In the entries below, find each line with the string "agent" and copy it.

Top of Supplied material

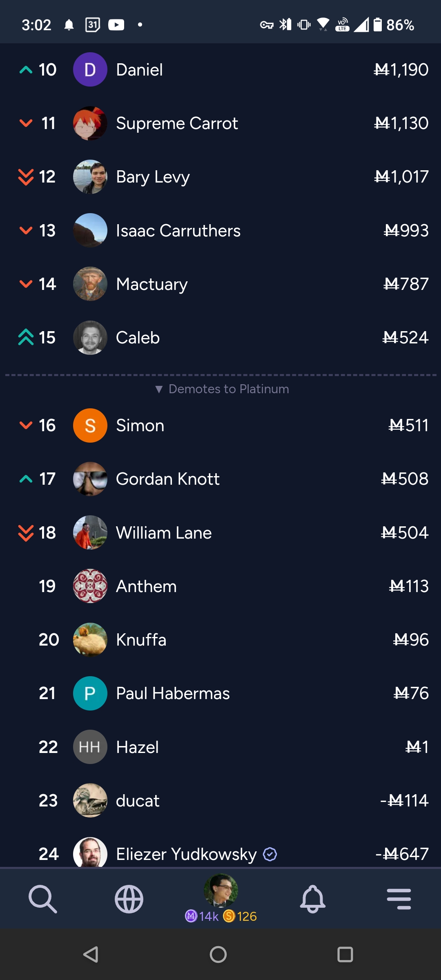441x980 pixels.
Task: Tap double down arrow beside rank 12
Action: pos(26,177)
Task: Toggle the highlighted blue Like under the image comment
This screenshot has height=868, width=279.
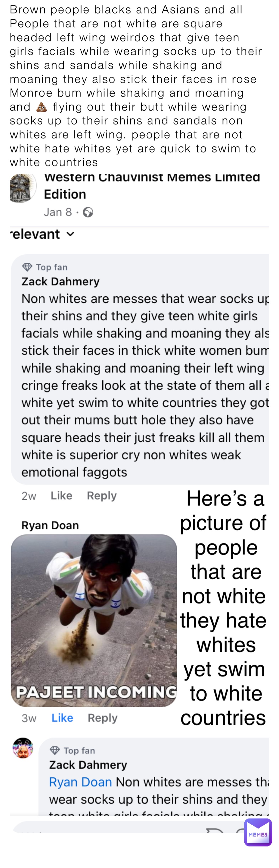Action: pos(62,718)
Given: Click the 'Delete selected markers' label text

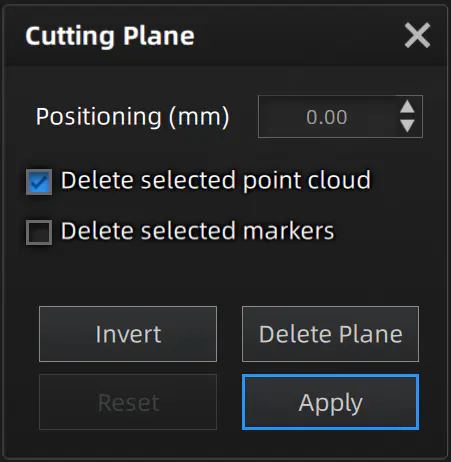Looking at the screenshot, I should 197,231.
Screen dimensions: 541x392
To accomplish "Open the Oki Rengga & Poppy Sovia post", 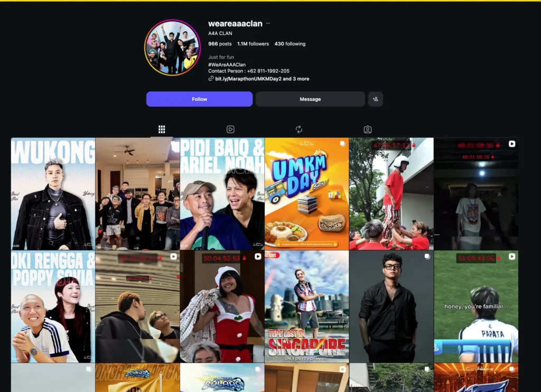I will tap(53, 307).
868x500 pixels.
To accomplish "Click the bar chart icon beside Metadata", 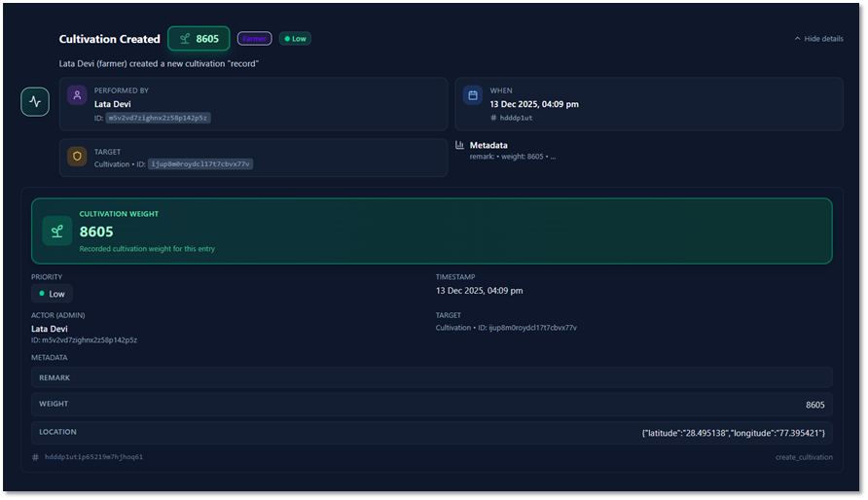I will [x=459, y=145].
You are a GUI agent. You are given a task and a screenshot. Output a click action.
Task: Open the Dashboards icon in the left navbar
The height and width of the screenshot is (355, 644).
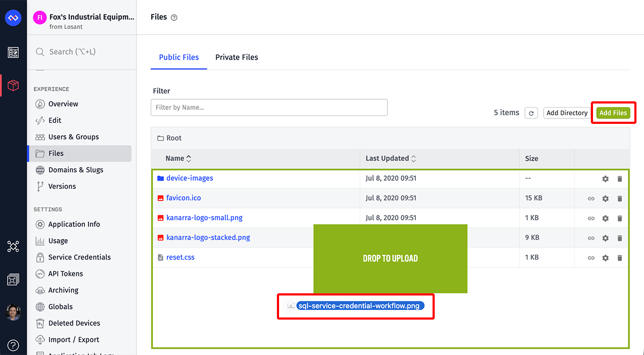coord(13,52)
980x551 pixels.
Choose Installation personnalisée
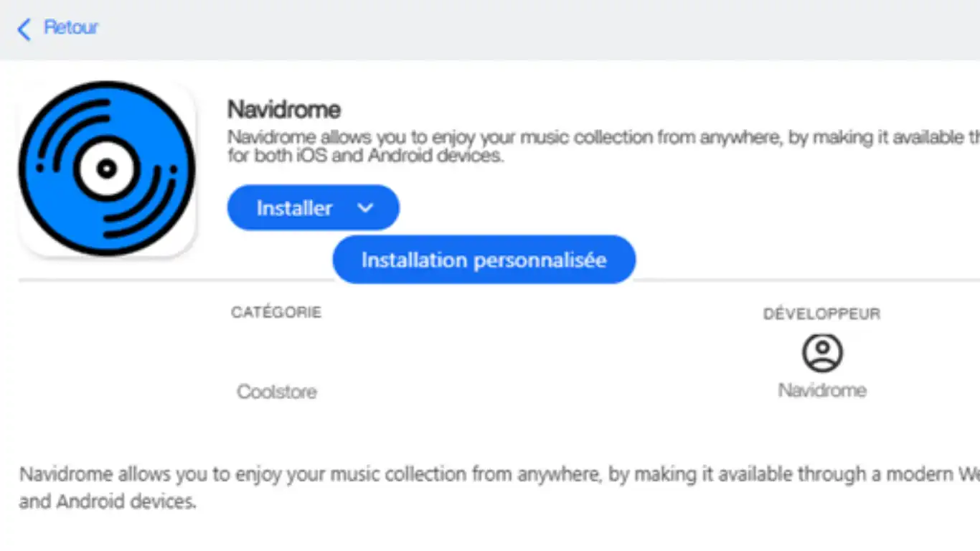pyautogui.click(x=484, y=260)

Bottom of Supplied material
Top of Supplied material

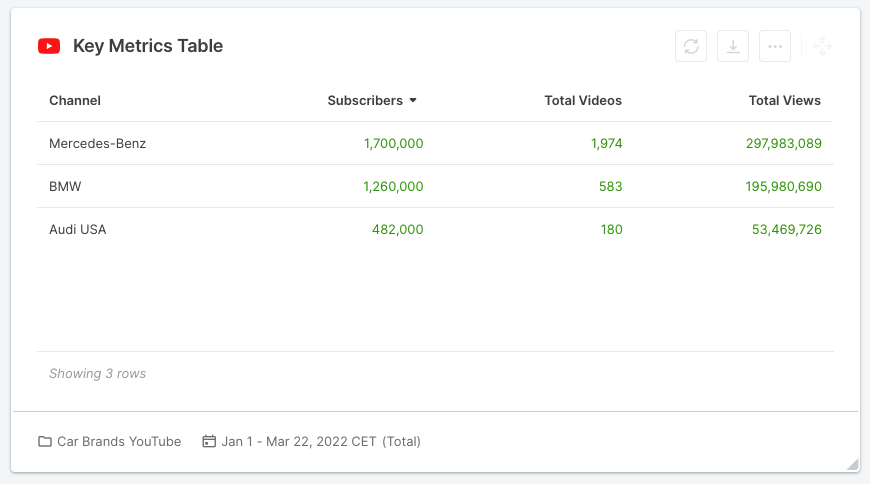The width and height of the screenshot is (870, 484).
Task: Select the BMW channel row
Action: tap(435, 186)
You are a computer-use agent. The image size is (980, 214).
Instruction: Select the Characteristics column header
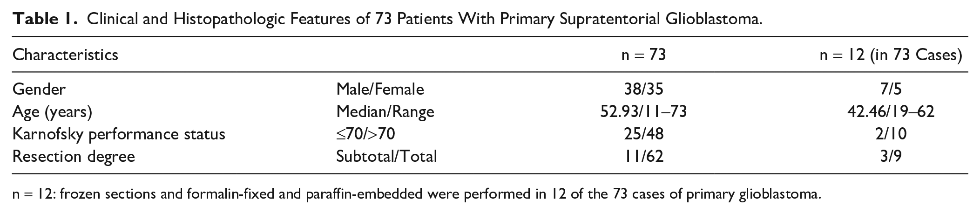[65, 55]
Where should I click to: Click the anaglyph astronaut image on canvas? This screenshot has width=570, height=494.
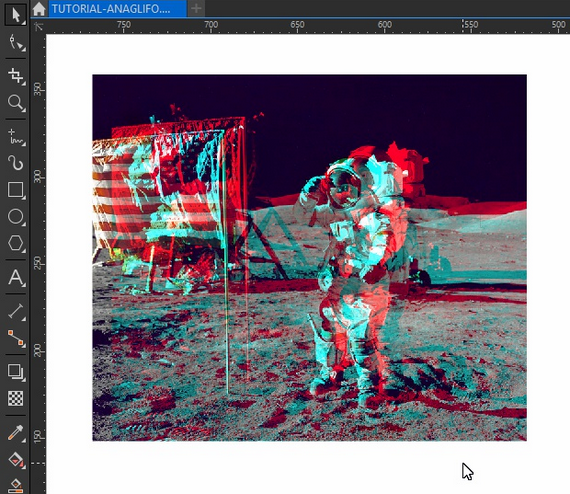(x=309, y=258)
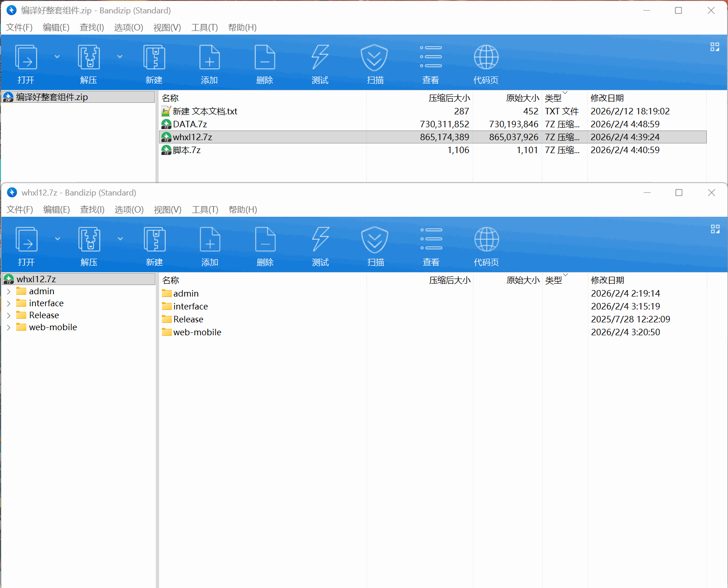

Bottom of Supplied material

— Written solution —
You are a GUI agent. You are given a task and a screenshot. Output a click action.
You are a computer-use agent. The image size is (980, 214).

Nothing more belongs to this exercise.